----- Page excerpt -----

Calorimetry is a powerful technique that is widely employed to measure the enthalpy (including enthalpy change) of chemical reactions, and the heat capacity and other physical properties of solid-state systems and materials. Calorimetry is a technique widely used by the pharmaceutical industry, biologists and chemists to study the kinetics of biochemical reactions and the reaction of living organisms and tissues to chemicals (e.g., drugs).
Currently, microcalorimeters produced by semiconductor processing are routinely used for heat capacity studies upon thin films and for measurements of the heat of reaction of catalytic processes. Current microcalorimeters have a resolution typically on the order of ˜1 fJ/K, limited by the heat capacity of the calorimeter itself, termed the “addendum,” and by and the sensitivity of thermometry utilized. Unfortunately, the relatively poor resolution of these calorimeters render them unsuitable for many small scale applications. The quest to improve the sensitivity of calorimetry is not simply to improve accuracy but, more importantly, to enable measurements upon nanoscale objects such as epitaxial thin films, nanoparticles and nanoclusters, fullerenes, biological macromolecules, and the chemical processes involving individual molecules or individual cells.
Another shortcoming of current microcalorimeters is their inability to take accurate measurements on small volume samples due to insufficient thermal isolation of the samples from the rest of the device. The most common forms of thermal isolation used for calorimeters are thermally resistive enclosures, air cushions (generated by membranes) and insulating substrates. Such techniques are not readily applicable to samples having a volume on the order of 100 pL. A resistive enclosure for a 100 pL volume has to be made as small as the volume itself. The membranes used by the existing microcalorimeters are themselves too conductive (e.g., thermal conductivity of silicon nitride is 30 W/m K) to provide adequate thermal isolation. Finally, because common insulating materials (e.g., foam) are comprised of air sacs which are as big as the microcalorimeter itself, they can not be used as the substrate.
Thus, a need exists for microcalorimeters that provide low addendum heat capacity and high thermal isolation of reagents.

----- Supplied data -----

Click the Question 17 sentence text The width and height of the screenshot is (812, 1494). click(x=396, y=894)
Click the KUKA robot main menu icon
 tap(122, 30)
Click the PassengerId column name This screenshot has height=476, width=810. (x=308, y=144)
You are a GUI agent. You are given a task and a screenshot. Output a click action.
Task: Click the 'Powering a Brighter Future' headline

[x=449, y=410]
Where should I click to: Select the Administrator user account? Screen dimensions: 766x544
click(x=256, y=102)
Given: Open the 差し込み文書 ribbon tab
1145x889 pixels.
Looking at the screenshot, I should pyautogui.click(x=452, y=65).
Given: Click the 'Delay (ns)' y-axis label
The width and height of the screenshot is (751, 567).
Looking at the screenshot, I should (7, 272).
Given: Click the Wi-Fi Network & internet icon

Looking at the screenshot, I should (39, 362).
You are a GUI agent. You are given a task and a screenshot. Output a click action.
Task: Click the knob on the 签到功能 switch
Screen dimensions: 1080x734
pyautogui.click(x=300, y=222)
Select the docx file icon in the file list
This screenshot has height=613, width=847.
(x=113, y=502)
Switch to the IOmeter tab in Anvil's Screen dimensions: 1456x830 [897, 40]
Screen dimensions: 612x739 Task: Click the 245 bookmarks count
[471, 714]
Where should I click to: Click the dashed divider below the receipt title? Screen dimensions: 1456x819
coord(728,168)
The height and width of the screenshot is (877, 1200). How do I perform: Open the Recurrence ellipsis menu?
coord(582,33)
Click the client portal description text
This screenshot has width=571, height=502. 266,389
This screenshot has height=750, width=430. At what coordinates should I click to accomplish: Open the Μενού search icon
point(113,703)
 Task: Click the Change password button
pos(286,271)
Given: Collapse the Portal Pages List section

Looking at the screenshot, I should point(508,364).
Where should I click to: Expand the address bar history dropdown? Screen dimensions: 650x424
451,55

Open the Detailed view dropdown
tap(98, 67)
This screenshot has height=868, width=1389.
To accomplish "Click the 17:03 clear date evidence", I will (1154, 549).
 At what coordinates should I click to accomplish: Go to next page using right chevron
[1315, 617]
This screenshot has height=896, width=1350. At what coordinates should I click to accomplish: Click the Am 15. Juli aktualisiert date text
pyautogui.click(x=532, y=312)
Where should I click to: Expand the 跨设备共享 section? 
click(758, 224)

-----

Work order 1 - Quote the calorimetry passage word for word, starting at "Calorimetry is a powerful" and stopping after "chemicals (e.g., drugs).".
Work order 2 - Translate this sentence from the calorimetry passage into Spanish: "The most common forms of thermal isolation used for calorimeters are thermally resistive enclosures, air cushions (generated by membranes) and insulating substrates."
The listing is separate material, unrelated to the calorimetry passage.

Exercise response 1 -
Calorimetry is a powerful technique that is widely employed to measure the enthalpy (including enthalpy change) of chemical reactions, and the heat capacity and other physical properties of solid-state systems and materials. Calorimetry is a technique widely used by the pharmaceutical industry, biologists and chemists to study the kinetics of biochemical reactions and the reaction of living organisms and tissues to chemicals (e.g., drugs).

Exercise response 2 - Las formas más comunes de aislamiento térmico utilizadas en los calorímetros son los recintos térmicamente resistivos, los colchones de aire (generados por membranas) y los sustratos aislantes.